The trial court decided an anti-SLAPP motion without a hearing, but the Court of Appeal concluded in *Chang v. Brooks* (2D3d, Mar. 14, 2025, No. B320278) (nonpub. opn.) that, while it is error not to give litigants the due process of a hearing, that error was not reversible without a showing of prejudice. In this restraining-order case, the defendant filed an anti-SLAPP motion. The trial court said there would be no oral argument unless requested, and ruled against the defendant. And it was unclear, the Court of Appeal noted, whether the defendant had a meaningful opportunity to object to the lack of a hearing.
But still no reversal. Even assuming it was error not to give the defendant a hearing on this substantive right, the defendant still has to show the error resulted in prejudice. That means he needed to explain what difference a hearing would have made. And he failed to do that on appeal.
The court cited two published cases for the proposition that being denied a hearing, by itself, is not reversible. (Bravo v. Ismaj (2002) 99 Cal.App.4th 211, 219, 225–227 [even where party was entitled to a hearing to declare him a vexatious litigant, there was no prejudice from the failure to hold one]; Mediterranean Construction Co. v. State Farm Fire & Casualty Co. (1998) 66 Cal.App.4th 257, 267 [even though there is a right to oral argument on a summary judgment motion, there is no per se rule requiring reversal, and prejudice is “an important element”].)

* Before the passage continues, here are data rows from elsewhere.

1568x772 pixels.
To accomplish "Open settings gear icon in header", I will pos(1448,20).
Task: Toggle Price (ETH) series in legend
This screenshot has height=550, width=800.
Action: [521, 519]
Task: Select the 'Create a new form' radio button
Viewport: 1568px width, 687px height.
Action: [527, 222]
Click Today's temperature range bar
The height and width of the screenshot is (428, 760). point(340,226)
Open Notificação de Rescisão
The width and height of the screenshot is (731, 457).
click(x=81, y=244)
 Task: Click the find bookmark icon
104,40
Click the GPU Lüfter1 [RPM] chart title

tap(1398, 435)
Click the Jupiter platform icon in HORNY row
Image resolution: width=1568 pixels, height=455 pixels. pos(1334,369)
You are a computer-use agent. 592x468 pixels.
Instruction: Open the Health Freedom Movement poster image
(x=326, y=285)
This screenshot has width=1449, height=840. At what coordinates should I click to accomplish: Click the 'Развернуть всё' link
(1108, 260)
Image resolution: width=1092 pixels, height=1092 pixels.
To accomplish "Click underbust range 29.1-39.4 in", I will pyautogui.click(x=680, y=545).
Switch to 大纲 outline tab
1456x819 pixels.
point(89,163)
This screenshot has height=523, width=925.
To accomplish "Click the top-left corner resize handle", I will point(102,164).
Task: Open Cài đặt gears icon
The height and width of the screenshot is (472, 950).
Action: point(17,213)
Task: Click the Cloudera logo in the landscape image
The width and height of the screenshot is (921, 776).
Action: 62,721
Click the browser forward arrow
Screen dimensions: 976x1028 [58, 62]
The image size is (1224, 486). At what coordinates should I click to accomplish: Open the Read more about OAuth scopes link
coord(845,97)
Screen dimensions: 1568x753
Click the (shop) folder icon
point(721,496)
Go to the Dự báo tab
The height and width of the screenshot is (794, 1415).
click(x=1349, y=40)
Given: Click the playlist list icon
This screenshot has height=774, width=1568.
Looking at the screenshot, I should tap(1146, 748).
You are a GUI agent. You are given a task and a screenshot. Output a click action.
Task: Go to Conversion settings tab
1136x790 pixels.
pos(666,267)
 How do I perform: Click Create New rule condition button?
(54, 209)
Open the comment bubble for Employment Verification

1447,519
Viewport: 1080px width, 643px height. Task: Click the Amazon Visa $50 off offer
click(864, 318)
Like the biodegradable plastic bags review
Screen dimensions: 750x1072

Whenever the court commits an error, ask this simple question: “So what?” Yes, the courts are supposed to follow the rules. But do you have any idea how many rules there are? Too many for anyone to understand or follow all the time. Even courts. Before a judge’s error can be reversed, the California Constitution requires a showing that it resulted in a “miscarriage of justice.” So if your judge made a mistake, figure out how to show that it made a difference. Otherwise, it will come to nothing.